4.5 out of 5 stars (4,5 / 5)

 

 

 

Já se vão 30 anos do surgimento de Moby no cenário internacional. Um dos poucos artistas americanos a fazer parte daquela novíssima onda de pensadores e executores da música eletrônica nos anos 1990, o sujeito logo mostrou-se digno de atenção, não só por seus primeiros trabalhos, mas especialmente por seu background peculiar: ex-músico de banda punk, vegano radical e parente de Herman Melville, escritor de “Moby Dick”, de onde o jovem Richard Hall Melville tirou seu nome artístico. Com essas credenciais, Moby iniciou seus passos logo com um hit: “Go”, faixa de seu primeiro álbum, homônimo. Não precisou muito tempo para perceber que ele não era apenas um produtor de faixas dançantes, mas um esteta do uso da eletrônica como meio facilitador para obter música. Ao longo dos álbuns seguintes, Moby apareceu em trilhas sonoras, gravou discos inovadores e consolidou seu nome como um cara muito talentoso, numa carreira que já soma 15 discos de estúdio, um ao vivo, várias compilações, remixes, relançamentos, enfim, um cara inquieto com sua arte. Agora, para marcar estes 30 anos de atividade, Moby solta “Reprise”, um disco em que revisita muitos de seus hits e faixas queridas. Em vez de se trancar no estúdio e recriar as canções, ele convocou uma orquestra sinfônica para acompanhá-lo, além de vários convidados para colocar vozes nas novas versões. E, como coroamento, a prestigiada gravadora Deutsche Gramophon afiançou tudo isso e colocou seu carimbo.

 

“Reprise” é diferente desses trabalhos revisionistas, ainda que seja, obviamente, um deles. O uso da orquestra sinfônica, banalizado pela música pop desde muito tempo, surge aqui como uma importante forma de dar vazão ao poderio das canções de Moby. Se ele compôs muitas delas apenas nos teclados, pensando em camadas de instrumentos em meio a arranjos que, sim, emulavam a perspectiva orquestral, é de se imaginar a satisfação de ver algumas dessas faixas vertidas para o mundo da música de câmara. O que se ouve em “Reprise” é que as criações de Moby são complexas o bastante para suportar os arranjos da orquestra sem forçar a barra. Nem de longe a sonoridade que vem das caixinhas de som lembra realizações do tipo “Acústico” ou algo assim. É o uso bem feito de um recurso artístico complexo, mais ou menos como o Metallica fez em seus dois álbuns sinfônicos. As novas versões mostram ambiências e detalhes que não eram visíveis em seus originais e, em muitos casos, os superam.

 

Um exemplo é “God Moving Over The Face Of The Waters”, originalmente lançada em “Everything Is Wrong” (1995), que tem a participação do pianista islandês Vikingur Olafsson e atinge quase oito minutos de duração. As texturas das cordas conseguem capturar com muito mais precisão o clima quase ecumênico que a canção oferece. Seu primeiro hit, “Go”, também ressurge aqui, com uma percussão absurdamente humana, que busca loucamente recuperar os beats sintéticos do original. A diversão está em ver como esses humanos teimosos vão fazer para conseguir igualar o que foi deixado no passado pelas máquinas do futuro.

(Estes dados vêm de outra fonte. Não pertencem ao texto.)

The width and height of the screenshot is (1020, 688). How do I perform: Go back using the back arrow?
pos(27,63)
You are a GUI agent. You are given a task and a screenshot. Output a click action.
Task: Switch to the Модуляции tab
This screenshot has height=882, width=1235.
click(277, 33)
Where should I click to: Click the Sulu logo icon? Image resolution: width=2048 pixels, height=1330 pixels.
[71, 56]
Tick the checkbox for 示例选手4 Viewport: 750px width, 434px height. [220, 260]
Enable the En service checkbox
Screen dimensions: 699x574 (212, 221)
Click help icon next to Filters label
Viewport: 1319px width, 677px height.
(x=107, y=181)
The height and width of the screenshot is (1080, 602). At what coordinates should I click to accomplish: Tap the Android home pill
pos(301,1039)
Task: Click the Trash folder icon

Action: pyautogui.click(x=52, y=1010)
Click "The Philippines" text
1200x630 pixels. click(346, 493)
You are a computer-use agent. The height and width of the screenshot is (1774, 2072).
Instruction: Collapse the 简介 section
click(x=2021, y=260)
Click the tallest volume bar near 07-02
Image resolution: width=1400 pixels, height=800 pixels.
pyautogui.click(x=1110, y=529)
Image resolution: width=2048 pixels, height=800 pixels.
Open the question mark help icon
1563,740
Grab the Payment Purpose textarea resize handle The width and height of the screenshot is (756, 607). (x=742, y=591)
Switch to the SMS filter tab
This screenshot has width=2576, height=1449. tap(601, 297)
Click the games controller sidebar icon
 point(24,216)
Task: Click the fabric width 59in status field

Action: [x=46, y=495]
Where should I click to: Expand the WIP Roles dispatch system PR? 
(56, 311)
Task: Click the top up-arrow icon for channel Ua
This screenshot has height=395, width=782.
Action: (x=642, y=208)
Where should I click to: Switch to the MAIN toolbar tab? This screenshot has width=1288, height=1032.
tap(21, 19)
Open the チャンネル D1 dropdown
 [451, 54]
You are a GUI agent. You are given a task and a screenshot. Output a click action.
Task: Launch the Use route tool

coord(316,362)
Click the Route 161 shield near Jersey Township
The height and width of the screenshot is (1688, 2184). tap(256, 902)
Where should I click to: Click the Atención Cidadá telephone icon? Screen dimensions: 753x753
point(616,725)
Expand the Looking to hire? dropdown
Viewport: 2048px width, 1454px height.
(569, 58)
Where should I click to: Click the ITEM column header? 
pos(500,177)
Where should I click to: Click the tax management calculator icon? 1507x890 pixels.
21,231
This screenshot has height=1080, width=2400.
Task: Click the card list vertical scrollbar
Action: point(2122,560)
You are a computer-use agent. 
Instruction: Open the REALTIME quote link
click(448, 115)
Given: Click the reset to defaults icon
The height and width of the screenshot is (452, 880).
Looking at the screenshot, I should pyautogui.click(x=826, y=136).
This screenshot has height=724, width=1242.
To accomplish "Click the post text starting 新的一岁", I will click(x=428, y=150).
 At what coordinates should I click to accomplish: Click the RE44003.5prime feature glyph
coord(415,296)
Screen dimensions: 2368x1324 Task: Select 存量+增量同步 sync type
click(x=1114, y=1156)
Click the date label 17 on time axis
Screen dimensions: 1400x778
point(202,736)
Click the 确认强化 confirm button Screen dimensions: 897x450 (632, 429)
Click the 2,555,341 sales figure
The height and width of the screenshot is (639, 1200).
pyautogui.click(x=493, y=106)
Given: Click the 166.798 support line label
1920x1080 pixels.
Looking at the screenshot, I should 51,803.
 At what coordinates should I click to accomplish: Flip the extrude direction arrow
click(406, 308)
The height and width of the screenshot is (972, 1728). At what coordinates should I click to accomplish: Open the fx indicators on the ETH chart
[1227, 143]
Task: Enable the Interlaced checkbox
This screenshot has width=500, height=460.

É um agradável looping que lembra como a house music foi utilizada naquele distante 1992 e como uma orquestra sinfônica faz para recriá-la. Sensacional.

 

O ponto máximo da carreira de Moby é lembrado por dois momentos emblemáticos. De “Play”, seu álbum de 1999, no qual ele revisita sons da América Negra, especialmente do blues, estão presentes a soberba “Porcelain” (com vocais de Jim James, do My Morning Jacket) e “Natural Blues”, com presença sensacional de Gregory Porter, no mínimo igualando o original. Também é digna de lembrança “The Lonely Night” (de “The Innocents”, de 2013), que repete a presença de Mark Lanegan mas traz um impressionante Kris Kristofferson), além da versão bela para “Heroes”, de David Bowie, que Moby registrou em 2001 e aqui tem a voz de Mindy Jones. Outras lindezas: “Lift Me Up”, “We’re All Made Of Stars” e “Why Does My Heart Feel So Bad?”, essa com Apollo Jane.

 

“Reprise” é um disco surpreendente e cheio de camadas. Ele oferece novas e inéditas visões sobre a carreira de Moby e é uma prova de coragem e confiança, uma vez que expande sua música para outros universos. Uma lindeza cósmica.

 

Ouça primeiro: “Porcelain”, “Natural Blues”, “God Moving Over The Face Of The Water”, “Lift Me Up”, “We’re All Made Of Stars”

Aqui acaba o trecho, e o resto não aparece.